=== Begin Enclosure ===
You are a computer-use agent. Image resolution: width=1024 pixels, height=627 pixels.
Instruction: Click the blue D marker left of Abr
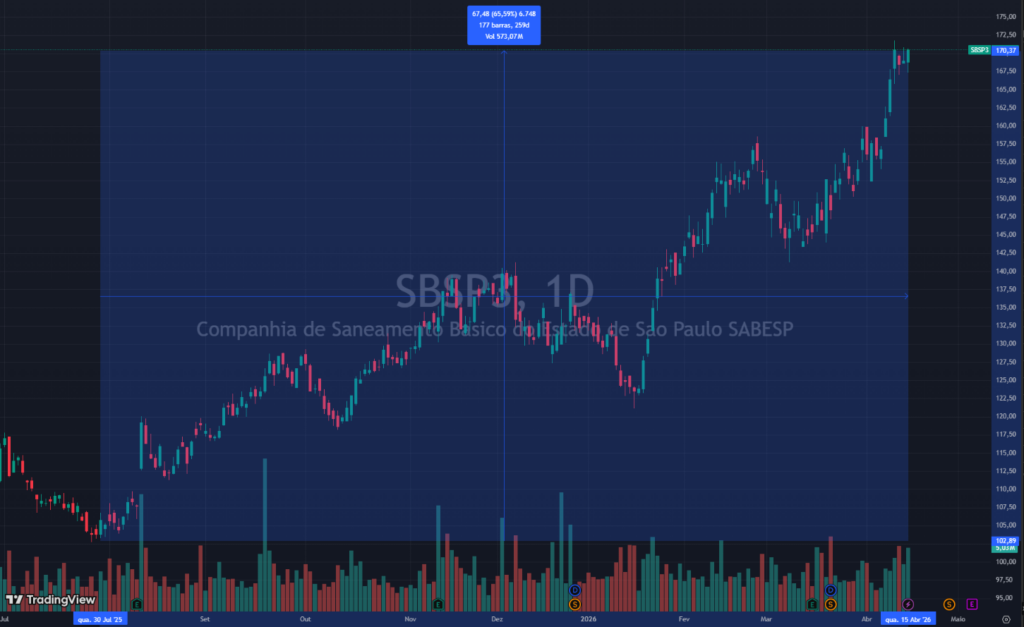829,590
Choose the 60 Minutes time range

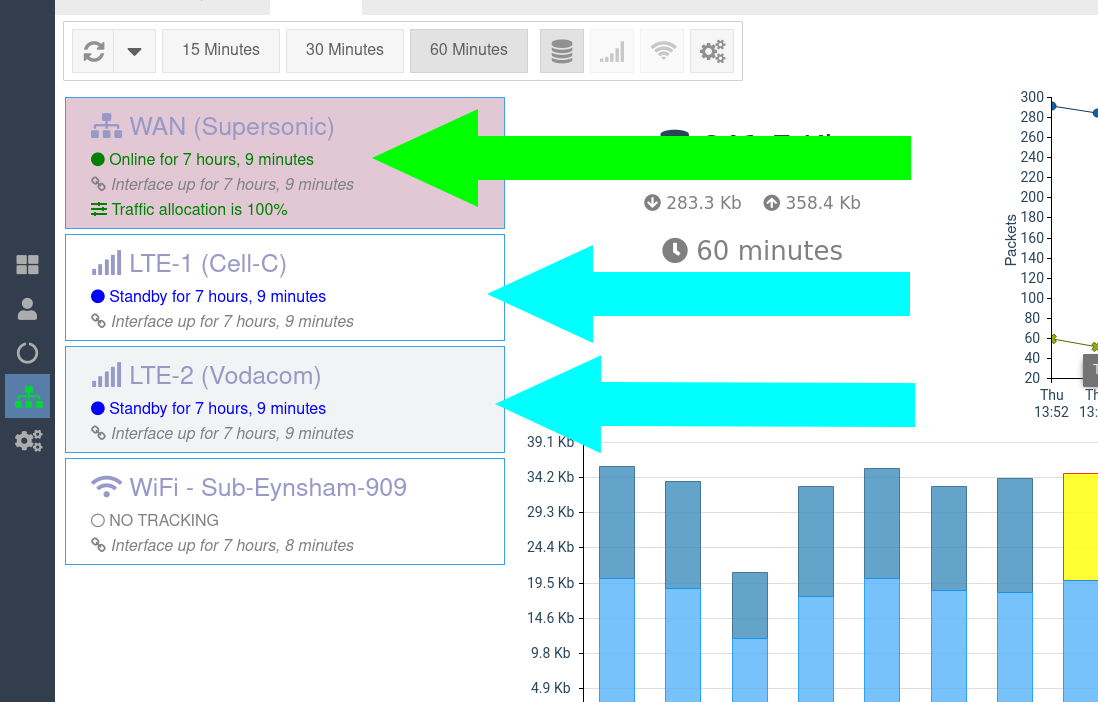pyautogui.click(x=468, y=50)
=== End Enclosure ===
* Assigned task
Hand back every line of the material, exactly, without the pictures.

* Result for this exercise
You are a computer-use agent. Image resolution: width=1024 pixels, height=627 pixels.
Instruction: Click the blue D marker left of Abr
829,590
Choose the 60 Minutes time range

pyautogui.click(x=468, y=50)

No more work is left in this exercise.